In June, the sun came out in all its glory with lots of warmth. July and August brought almost tropical temperatures with intermittent, heavy rainfall and the crops took off with abandon. My heirloom tomatoes grew so fast they cracked with the uneven rainfall. There were even bumper crops of eggplants and peppers, vegetables which normally don’t produce much fruit especially in the cooler pockets of Vermont. Sweet corn and silage corn were also having a field day with the heat and rainfall.

Come fall, apples were firming up and filling out but not ripening with color due to the warm temperatures. Nick Coles of Shelburne Orchards told me they had to pick the fruit even though the apples were still too green. The window of opportunity to harvest apples doesn’t last that long – about a month on average – for the main apple varieties like McKintosh.

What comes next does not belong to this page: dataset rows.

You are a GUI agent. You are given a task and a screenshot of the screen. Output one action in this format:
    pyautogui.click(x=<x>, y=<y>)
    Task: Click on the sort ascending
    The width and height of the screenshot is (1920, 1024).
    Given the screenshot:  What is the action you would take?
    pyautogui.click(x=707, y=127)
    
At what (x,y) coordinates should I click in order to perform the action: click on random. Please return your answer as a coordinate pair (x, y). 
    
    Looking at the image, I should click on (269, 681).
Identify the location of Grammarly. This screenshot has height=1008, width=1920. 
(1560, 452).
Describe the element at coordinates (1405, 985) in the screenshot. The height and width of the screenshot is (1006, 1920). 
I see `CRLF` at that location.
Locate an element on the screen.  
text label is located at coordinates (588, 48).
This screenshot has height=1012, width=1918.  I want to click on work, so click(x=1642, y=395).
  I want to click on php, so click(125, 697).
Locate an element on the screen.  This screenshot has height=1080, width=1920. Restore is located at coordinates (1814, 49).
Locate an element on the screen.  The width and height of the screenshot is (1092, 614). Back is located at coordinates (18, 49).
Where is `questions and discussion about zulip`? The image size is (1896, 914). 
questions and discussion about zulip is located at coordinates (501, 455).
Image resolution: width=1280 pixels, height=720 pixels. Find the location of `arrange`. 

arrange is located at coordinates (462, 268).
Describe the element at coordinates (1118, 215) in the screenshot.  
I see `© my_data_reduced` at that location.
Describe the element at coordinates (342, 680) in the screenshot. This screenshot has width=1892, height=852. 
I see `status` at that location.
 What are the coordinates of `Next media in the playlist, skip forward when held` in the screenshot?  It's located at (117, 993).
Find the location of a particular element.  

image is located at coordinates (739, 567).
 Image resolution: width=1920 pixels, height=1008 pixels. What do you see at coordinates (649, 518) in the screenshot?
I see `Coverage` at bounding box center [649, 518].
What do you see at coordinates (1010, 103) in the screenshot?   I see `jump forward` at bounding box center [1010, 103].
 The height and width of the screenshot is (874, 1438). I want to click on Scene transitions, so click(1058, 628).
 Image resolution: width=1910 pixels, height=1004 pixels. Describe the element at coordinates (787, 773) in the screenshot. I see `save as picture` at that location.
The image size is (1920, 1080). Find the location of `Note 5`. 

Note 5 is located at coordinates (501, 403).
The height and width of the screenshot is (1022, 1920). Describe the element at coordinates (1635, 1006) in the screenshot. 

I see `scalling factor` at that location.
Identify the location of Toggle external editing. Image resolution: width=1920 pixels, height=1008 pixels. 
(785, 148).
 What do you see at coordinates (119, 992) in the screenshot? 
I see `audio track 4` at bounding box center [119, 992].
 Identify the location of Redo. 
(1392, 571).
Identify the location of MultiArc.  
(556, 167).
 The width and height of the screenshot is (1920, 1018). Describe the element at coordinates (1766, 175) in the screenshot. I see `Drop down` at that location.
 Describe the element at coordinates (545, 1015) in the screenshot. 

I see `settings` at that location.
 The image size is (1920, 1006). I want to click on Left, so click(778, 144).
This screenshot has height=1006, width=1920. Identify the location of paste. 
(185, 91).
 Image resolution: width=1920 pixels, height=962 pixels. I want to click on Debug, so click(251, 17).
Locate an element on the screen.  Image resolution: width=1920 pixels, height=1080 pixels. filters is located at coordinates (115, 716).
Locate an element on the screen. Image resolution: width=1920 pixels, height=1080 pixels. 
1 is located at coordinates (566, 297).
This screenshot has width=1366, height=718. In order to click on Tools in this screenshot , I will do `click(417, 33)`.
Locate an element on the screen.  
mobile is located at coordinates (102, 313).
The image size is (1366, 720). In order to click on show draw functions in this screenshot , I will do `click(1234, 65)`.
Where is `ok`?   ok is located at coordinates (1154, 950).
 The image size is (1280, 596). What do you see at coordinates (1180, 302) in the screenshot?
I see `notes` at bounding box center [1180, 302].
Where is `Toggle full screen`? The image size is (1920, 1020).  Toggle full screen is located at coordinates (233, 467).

And it wasn’t just the apples that didn’t turn red. The maple leaves were not turning into the colors we so treasure in Autumn. October was a disaster for leaf peeping. As in May, it rained and rained – a cold rain that made life rather miserable for anyone working outside. It was like English winter weather – cold to the bone, wet and gray.

By early November, the ground was so saturated that my friend, Robert King, who lives on Putney Mountain, was having trouble pulling cabbages, and beets and turnips from the earth and digging carrots and potatoes to place in his root cellar. Robert’s soil is a heavy clay. His boots were sinking down into the mud and getting stuck.

The wet conditions also made it hard for farmers to spread manure. In Vermont, farmers are required to spread manure on their fields by December 15th. If they don’t spread it in time, they could run out of storage space for the effluent later in winter.

Early grapes did well with lots of sweetness but the late varieties lost flavor due to excess moisture. And while I guess we have to take the good with the bad, I wonder what 2006 will bring. In the meantime, stay warm and start perusing those colorful garden catalogs.

This is Ron Krupp, the Northern gardener.

Ron Krupp is a gardener and author who lives near Lake Champlain on Shelburne Bay.